• _GOAL OF THE EXERCISE_
The response must be the exact lines from the line holding "You are a computer-use" through the end of the entries, with no pictures and nothing else.

------------------------------

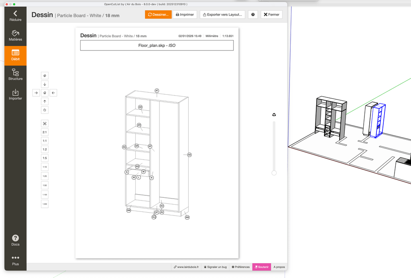Set drawing scale to 1:5
Image resolution: width=411 pixels, height=278 pixels.
[45, 158]
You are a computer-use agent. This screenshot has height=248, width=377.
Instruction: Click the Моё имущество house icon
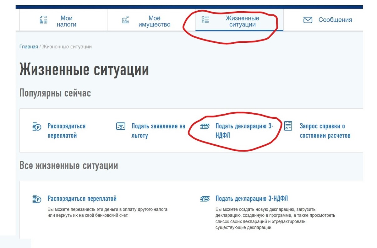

------------------------------

• _RESULT OF THE EXERCISE_
You are a computer-use agent. This screenshot has height=248, width=377.
Instruction: Click the Моё имущество house icon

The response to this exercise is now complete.